When I was around 14 I remember someone pointing out a brief article to me that explained that IBM (which in my mind was *the* company to aspire to work for at the time), favoured an intake that had studied Classics, over anything related to Computer Science. At the heart of that was the idea, the truth, that studying what to most folks are "dead languages", taught many essential skills:
- logical thinking
- analytical processes
- self-driven work motivation
- a keen attention to and retention of detail
- the ability to dig oneself out of holes by looking things up
- an appreciation of the importance of rules, syntax and grammars
- knowledge of how to navigate those rules and grammars
So that was how things started. My ambition then was to continue pursuing the subjects I loved but go on to work in computing.
University
While I studied, at school, and through university, I also took a deep dive into computing. In the early days, I ventured into the terminal room in one of the school buildings (there are some pictures in "
Computer Unit 1979") and taught myself BASIC PLUS and how to use the PDP-11's operating system. This
autodidactic approach continued into my days at university, where I became an unofficial regular in the computing department there, forming a triangle between the Classics faculty rooms, the computing facilities and the library (we studied a lot on our own).
I managed to fulfil my ambition by landing a summer job at IBM in Manchester, in between my first and second years at University. But after graduating, I joined the computing department at Esso Petroleum in London, and after a 6 week induction course learning COBOL, JCL and other related topics, immediately found home as a member of the Database Support Group, looking after all of Esso's database systems on IBM mainframes.
The start of my working life
And as fate would have it, one of the systems I worked on first, as a graduate in 1987, was the enormous set of database artifacts for a project that was just starting on the floor above us. Yes, that project was implementing SAP - version R/2 4.1d, running on IMS DB/DC (the hierarchical database & transactional processing system from IBM), in the context of the MVS/XA operating system (which, for those interested, was running in a virtual machine, in a partition managed by the VM operating system - like many ideas in computing today, virtual machines are nothing new).

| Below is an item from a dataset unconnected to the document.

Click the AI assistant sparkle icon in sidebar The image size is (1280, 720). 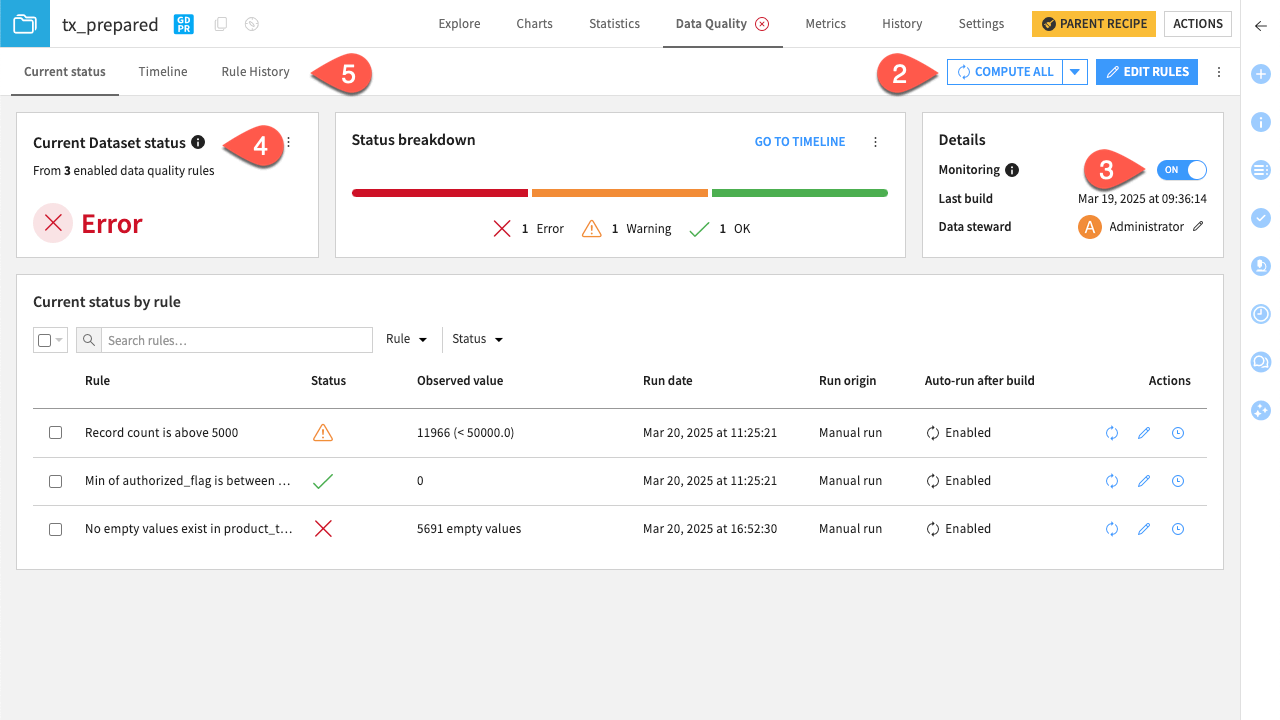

After about 6 months of indirectly working on the SAP project team, from the lowest layers (looking after the VSAM clusters that made up the databases that supported the project's SAP systems), I joined the SAP project team and never looked back.

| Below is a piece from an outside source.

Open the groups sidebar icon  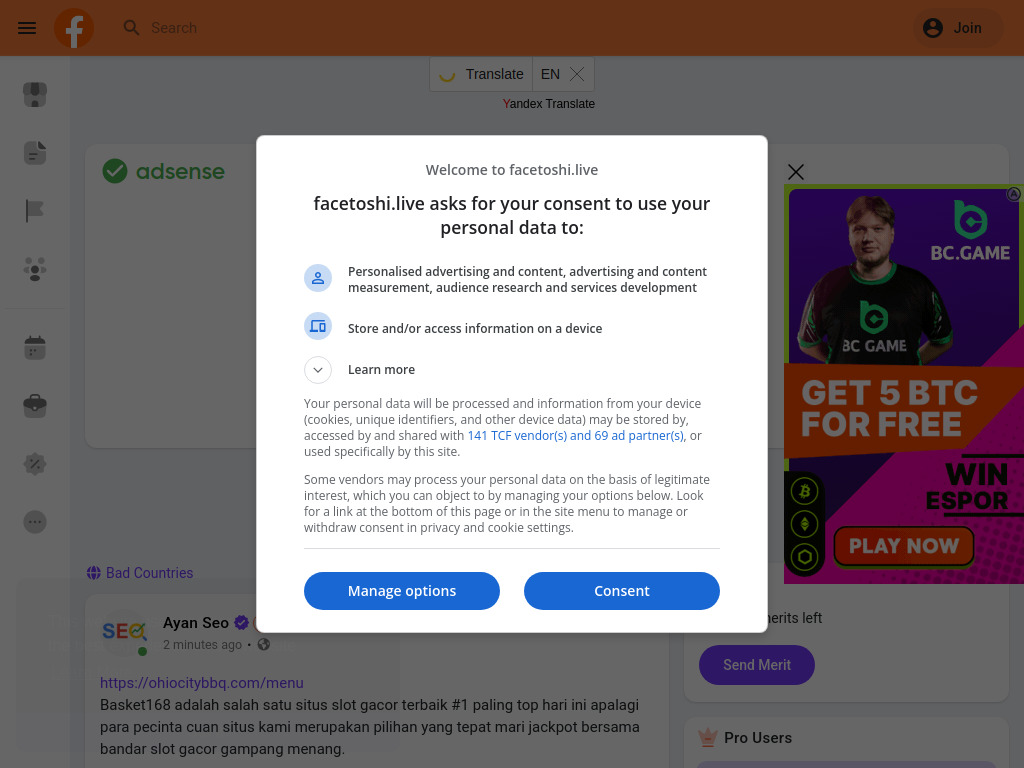[x=35, y=269]
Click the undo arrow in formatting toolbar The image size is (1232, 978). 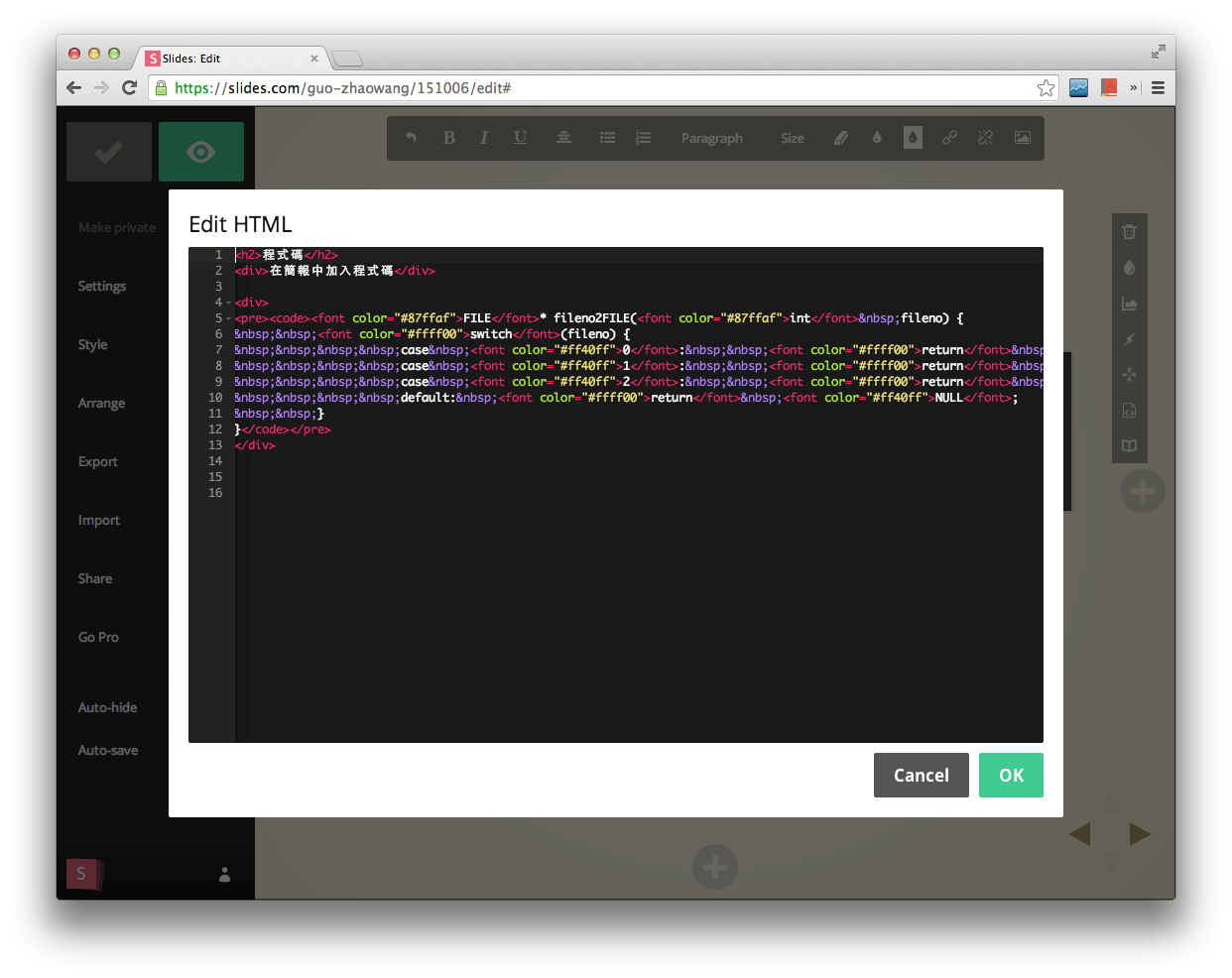pos(411,138)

I've been working in the SAP world ever since. And while technologies and trends have come and gone, the essential aspects have always remained. Those skills that I listed above have been useful every single day since I started.
Apart from the formal COBOL and JCL courses at the start of my Esso career, I've taught myself everything else. That's not unique - it's what many, many of us do.
The skill of learning
And that's the thing. If there's one skill above all that has provided me with the ability to stay afloat, to keep going, to enjoy my work - it's the skill of learning. Not any computing degree, or any other degree. Not any super secret ability. Just the capacity to be curious, conscientious and consistent.
What I'm about to end with might appear as some truism that people say at the end of a bunch of ramblings like this. But I want you to know that I mean it. Learning is a skill that has to be, well, learned. But if I can do it, anyone can. I make things up as I go along, projecting what I know onto what I don't yet know, and then filling in the gaps. That's part of learning and growing too.
So I guess that's my story. As I've devoured topics over the years, my learning has allowed me to try and help others, and perhaps being a Developer Advocate includes that idea as a key aspect. The yin and yang of learning and sharing, dare I say teaching, combined with a nigh on insatiable curiosity. That's what's at the heart of this journey for me.